::: Vorliegender Auszug

Das Auswärtige Amt hat die Vorgaben des Vermittlungsausschusses umgesetzt und wollte den ohnehin schon angeschlagenen Etats in der Auswärtigen Kulturpolitik weiter schmälern. Dank des vereinten Engagements der Mittlerorganisationen und des Deutschen Kulturrates wurden die Kürzungsabsichten publik gemacht. Nicht zuletzt die Bundestagsdebatte am 12. März 2004 trug dazu bei, das Auswärtige Amt dazu zu bewegen, seine Kürzungen aus anderen Etatposten als der Auswärtigen Kulturpolitik zu erbringen.

Dass aber auch die Mittlerorganisationen in der Bringschuld stehen, wurde in der öffentlichen Anhörung des Ausschusses für Kultur und Medien am 31. März 2004 deutlich. Die Wertschätzung, die den Mittlerorganisationen wie Goethe-Institut, Alexander-von-Humboldt-Stiftung, Deutscher Akademischer Austauschdienst und Institut für Auslandsbeziehungen im Ausland entgegengebracht wird, entlässt sie nicht aus der Pflicht, im Inland ihre Arbeit vermehrt zu präsentieren. In deutlichen Worten haben die Abgeordneten des Deutschen Bundestags die Mittler aufgefordert, ihre Leistungen in Deutschland besser zu vermitteln und letztlich so die in der Konzeption 2000 zur Auswärtigen Kulturpolitik formulierte Zweibahnstraße zu realisieren.

::::::

Kurze Übung 1:
Wähle alle Zeilen aus, in denen das Wort „magnifier“ vorkommt. Groß- und Kleinschreibung zählen.
Der Text und die Zeilen stammen aus unterschiedlichen Quellen.

::: Datenauszug

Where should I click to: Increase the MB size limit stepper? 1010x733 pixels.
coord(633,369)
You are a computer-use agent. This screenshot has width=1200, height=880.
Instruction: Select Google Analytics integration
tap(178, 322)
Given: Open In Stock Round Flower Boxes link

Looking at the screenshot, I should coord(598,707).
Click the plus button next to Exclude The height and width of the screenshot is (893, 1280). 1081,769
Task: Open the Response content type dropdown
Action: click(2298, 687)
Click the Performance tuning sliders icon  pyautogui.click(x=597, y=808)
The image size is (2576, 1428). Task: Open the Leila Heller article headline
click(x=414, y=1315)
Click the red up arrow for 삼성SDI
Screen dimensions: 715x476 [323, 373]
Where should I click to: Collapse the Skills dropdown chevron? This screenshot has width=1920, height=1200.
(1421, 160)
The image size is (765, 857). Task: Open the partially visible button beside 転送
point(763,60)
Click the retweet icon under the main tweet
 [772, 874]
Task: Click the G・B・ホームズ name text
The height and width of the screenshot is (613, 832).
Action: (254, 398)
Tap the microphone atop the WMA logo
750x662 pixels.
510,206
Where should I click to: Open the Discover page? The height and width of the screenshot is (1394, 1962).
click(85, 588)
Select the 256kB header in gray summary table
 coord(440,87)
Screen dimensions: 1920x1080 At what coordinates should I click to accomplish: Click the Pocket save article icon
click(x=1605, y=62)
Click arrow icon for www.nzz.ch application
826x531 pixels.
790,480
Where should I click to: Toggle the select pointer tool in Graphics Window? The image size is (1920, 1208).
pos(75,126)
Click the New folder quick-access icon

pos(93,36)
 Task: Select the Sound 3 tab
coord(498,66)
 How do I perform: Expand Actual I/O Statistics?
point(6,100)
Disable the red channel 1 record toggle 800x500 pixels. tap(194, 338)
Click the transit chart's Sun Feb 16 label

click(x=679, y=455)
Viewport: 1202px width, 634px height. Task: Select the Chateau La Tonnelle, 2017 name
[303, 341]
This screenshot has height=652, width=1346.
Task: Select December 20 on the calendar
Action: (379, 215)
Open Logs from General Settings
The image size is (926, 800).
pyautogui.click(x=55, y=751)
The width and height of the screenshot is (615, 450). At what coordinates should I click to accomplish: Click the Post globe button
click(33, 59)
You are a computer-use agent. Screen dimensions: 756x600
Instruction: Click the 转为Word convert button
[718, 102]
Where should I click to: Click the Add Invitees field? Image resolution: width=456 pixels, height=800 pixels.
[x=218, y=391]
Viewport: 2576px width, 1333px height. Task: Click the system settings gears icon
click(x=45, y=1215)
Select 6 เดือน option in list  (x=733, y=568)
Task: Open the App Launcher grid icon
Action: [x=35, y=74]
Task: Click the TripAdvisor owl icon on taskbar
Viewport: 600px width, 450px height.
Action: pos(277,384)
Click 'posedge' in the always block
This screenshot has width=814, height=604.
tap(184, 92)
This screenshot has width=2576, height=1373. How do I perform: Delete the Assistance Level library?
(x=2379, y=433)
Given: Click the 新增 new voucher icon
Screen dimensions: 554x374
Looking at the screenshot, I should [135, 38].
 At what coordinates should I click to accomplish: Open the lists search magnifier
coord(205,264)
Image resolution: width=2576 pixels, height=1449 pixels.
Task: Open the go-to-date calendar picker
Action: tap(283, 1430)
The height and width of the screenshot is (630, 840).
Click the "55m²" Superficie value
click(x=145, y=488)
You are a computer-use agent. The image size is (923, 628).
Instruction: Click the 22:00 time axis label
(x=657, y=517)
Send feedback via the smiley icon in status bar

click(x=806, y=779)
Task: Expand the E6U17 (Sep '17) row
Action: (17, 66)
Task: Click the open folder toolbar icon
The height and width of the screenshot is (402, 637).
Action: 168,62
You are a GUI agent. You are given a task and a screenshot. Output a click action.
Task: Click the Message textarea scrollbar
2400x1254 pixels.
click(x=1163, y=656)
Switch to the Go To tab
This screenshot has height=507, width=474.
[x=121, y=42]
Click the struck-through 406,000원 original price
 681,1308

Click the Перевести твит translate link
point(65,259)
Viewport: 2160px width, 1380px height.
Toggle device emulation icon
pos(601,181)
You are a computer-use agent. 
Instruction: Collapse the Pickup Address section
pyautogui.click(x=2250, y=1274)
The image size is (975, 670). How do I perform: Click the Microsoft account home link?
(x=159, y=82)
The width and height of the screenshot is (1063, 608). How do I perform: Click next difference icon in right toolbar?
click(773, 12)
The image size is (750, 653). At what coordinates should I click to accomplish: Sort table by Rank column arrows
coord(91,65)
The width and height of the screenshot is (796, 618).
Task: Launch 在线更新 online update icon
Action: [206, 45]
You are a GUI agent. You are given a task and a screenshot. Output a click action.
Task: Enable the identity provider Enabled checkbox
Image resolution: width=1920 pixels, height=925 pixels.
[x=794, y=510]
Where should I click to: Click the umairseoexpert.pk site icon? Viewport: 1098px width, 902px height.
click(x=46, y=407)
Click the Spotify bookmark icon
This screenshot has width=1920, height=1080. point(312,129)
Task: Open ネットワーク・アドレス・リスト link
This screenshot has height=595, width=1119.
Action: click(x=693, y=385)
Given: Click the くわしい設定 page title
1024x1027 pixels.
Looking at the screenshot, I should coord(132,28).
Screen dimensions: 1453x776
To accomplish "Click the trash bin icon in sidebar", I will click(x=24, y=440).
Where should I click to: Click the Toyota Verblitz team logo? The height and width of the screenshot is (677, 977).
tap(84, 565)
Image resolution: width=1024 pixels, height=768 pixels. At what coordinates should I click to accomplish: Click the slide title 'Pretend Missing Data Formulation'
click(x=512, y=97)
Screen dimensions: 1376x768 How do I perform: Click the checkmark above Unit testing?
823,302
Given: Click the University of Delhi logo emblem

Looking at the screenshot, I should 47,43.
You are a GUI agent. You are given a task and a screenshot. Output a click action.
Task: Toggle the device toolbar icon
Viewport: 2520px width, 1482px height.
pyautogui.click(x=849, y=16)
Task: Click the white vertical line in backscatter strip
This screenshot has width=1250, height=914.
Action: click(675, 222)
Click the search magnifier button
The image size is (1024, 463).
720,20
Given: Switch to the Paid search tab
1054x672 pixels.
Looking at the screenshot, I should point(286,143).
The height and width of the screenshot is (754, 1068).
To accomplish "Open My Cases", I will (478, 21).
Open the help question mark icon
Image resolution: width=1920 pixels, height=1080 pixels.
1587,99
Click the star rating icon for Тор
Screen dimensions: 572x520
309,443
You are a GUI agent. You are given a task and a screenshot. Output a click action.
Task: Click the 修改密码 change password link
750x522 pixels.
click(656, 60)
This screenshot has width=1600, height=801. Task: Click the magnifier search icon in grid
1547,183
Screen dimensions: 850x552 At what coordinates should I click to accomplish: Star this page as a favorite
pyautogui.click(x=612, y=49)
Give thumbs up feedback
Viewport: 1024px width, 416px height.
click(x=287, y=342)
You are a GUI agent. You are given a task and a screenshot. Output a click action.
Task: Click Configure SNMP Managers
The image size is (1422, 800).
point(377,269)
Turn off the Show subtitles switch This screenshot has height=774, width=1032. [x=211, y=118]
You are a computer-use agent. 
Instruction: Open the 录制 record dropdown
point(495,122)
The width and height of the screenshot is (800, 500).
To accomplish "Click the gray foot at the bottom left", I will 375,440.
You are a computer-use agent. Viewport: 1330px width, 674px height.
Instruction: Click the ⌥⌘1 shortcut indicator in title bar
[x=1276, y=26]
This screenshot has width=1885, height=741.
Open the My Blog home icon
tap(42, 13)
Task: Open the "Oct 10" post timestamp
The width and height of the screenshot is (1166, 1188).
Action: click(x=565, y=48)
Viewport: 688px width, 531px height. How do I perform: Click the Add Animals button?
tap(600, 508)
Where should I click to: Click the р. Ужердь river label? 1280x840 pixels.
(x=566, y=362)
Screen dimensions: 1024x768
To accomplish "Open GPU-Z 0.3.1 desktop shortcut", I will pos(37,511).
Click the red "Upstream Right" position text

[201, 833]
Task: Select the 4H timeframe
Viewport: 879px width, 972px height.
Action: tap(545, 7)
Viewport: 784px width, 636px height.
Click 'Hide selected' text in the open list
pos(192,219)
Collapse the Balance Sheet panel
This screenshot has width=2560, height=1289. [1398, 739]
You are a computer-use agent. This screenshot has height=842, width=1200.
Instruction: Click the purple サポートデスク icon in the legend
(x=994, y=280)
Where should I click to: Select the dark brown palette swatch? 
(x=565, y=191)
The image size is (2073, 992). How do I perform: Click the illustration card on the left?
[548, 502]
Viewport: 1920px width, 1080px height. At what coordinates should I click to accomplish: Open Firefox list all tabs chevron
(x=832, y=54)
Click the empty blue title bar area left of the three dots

::::::

Kurze Übung 2:
Gib aus dem Text zur Auswärtigen Kulturpolitik einen Abschnitt Wort für Wort wieder: Fang bei den Worten „Dass aber auch“ an und hör nach „Zweibahnstraße zu realisieren.“ auf.

Richtiges Ergebnis 1:
 At what coordinates should I click to accomplish: Open the lists search magnifier
Click the search magnifier button
This screenshot has width=1600, height=801. Task: Click the magnifier search icon in grid

Richtiges Ergebnis 2:
Dass aber auch die Mittlerorganisationen in der Bringschuld stehen, wurde in der öffentlichen Anhörung des Ausschusses für Kultur und Medien am 31. März 2004 deutlich. Die Wertschätzung, die den Mittlerorganisationen wie Goethe-Institut, Alexander-von-Humboldt-Stiftung, Deutscher Akademischer Austauschdienst und Institut für Auslandsbeziehungen im Ausland entgegengebracht wird, entlässt sie nicht aus der Pflicht, im Inland ihre Arbeit vermehrt zu präsentieren. In deutlichen Worten haben die Abgeordneten des Deutschen Bundestags die Mittler aufgefordert, ihre Leistungen in Deutschland besser zu vermitteln und letztlich so die in der Konzeption 2000 zur Auswärtigen Kulturpolitik formulierte Zweibahnstraße zu realisieren.